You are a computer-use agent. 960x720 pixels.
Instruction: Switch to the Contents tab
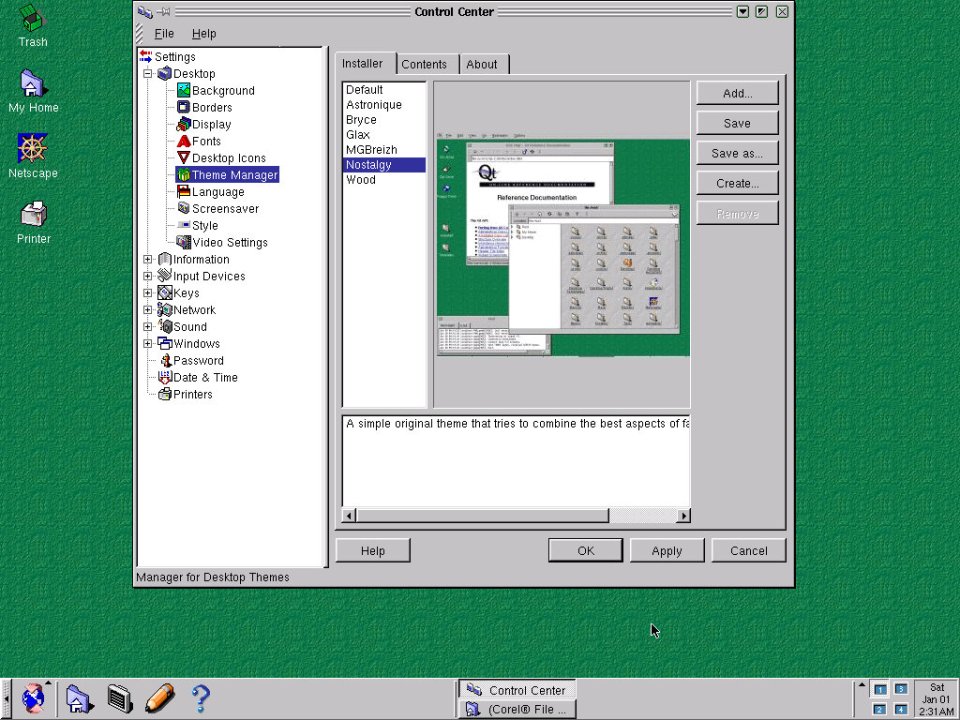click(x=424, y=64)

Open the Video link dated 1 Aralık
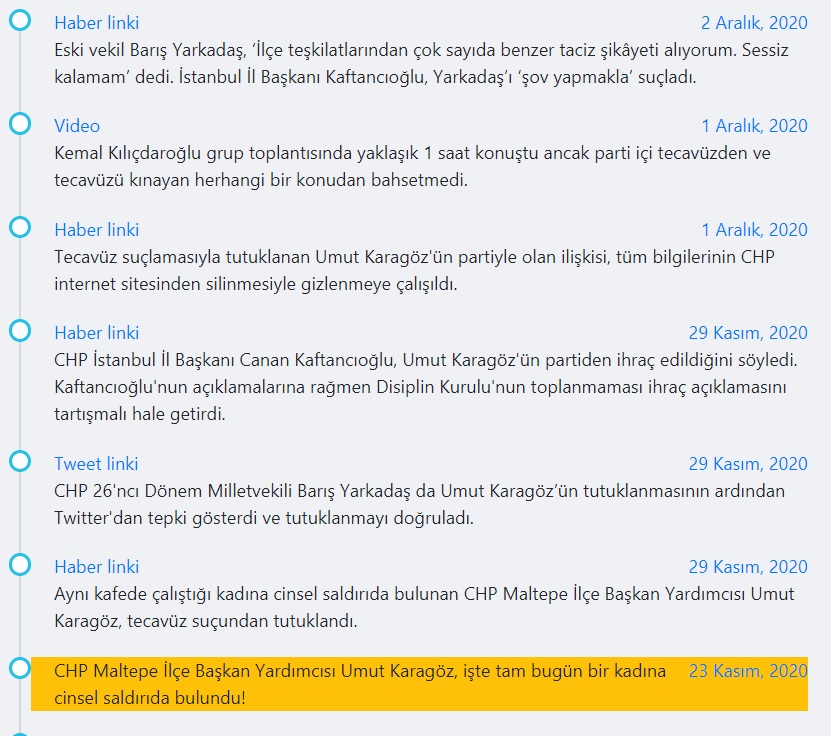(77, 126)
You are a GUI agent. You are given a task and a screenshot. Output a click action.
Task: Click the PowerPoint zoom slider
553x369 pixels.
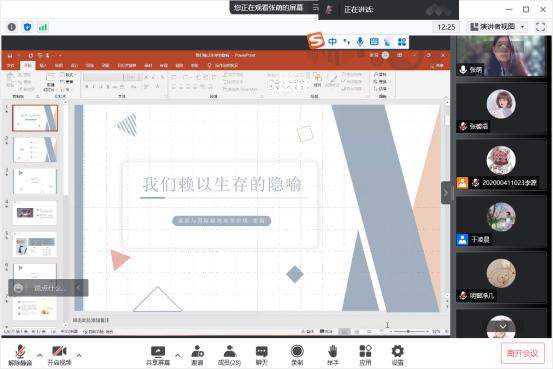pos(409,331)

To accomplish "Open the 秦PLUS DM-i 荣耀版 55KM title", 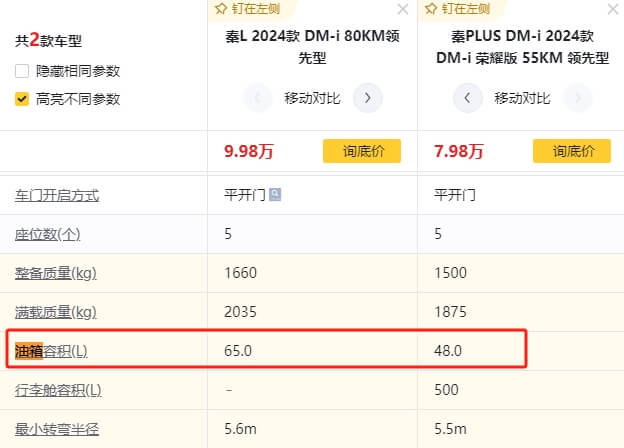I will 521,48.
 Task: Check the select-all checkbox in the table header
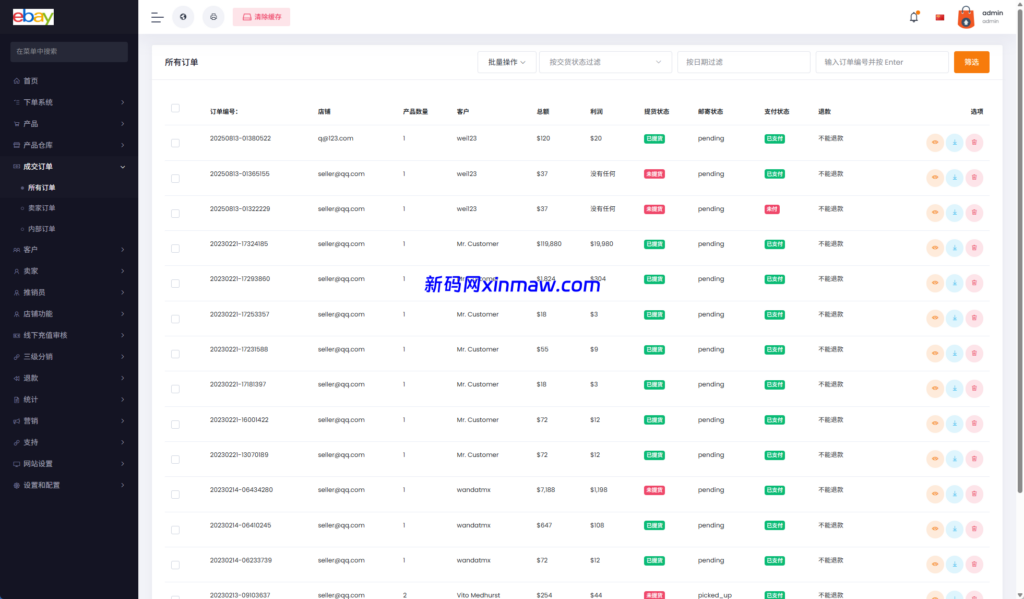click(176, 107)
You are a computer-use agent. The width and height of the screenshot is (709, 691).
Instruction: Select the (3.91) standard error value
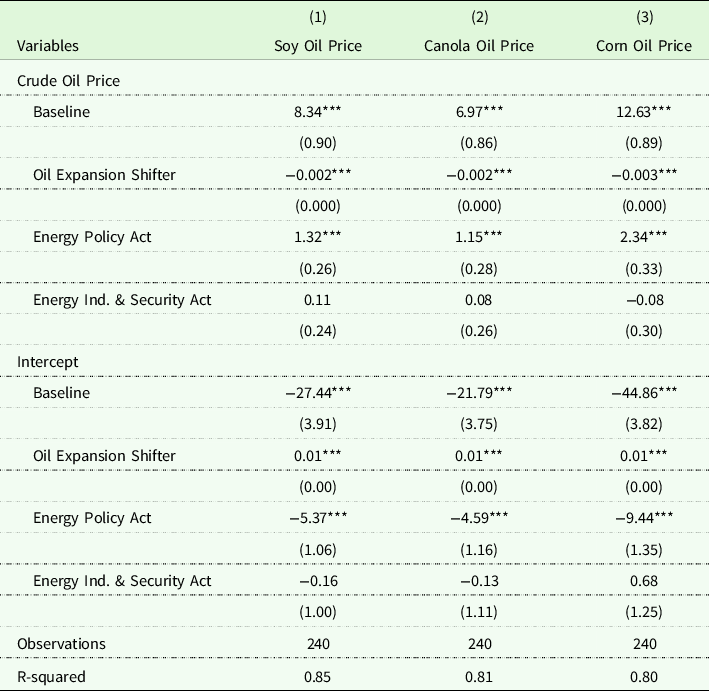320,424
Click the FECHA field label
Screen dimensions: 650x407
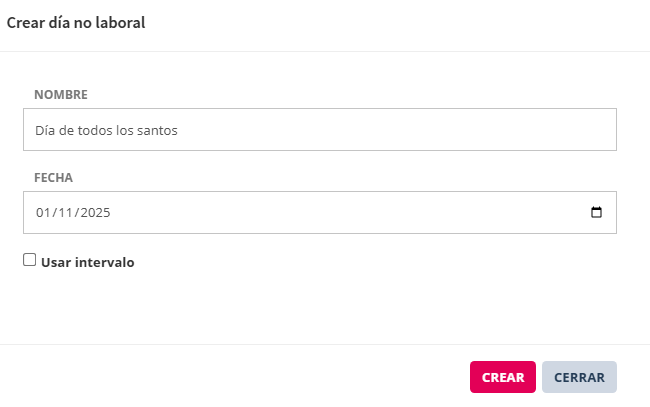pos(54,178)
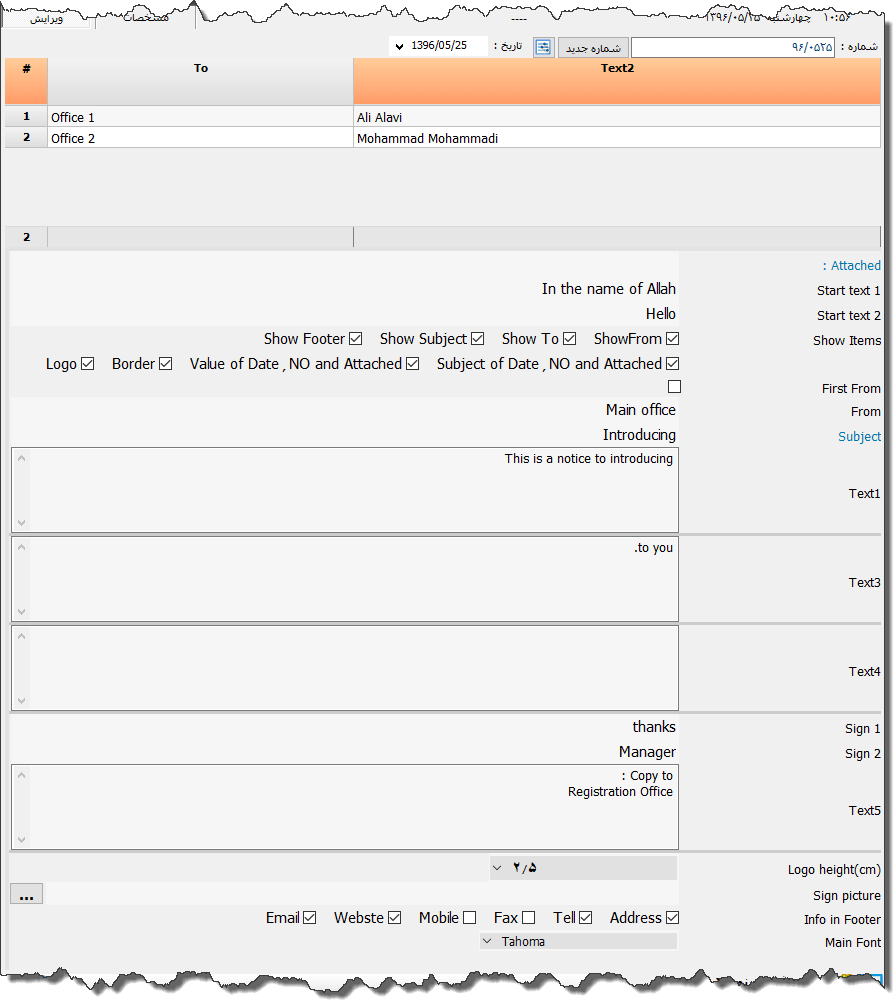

########################################

▶ **GOAL OF THE EXERCISE**
Repeat exactly the lines from the one holding "You are a computer-use agent. The" through the last line of the entries, both included; the pictures do not belong in the copy.

▶ **WRITTEN REPLY**
You are a computer-use agent. The width and height of the screenshot is (709, 691).
Instruction: Select the (3.91) standard error value
320,424
Click the FECHA field label
Screen dimensions: 650x407
pos(54,178)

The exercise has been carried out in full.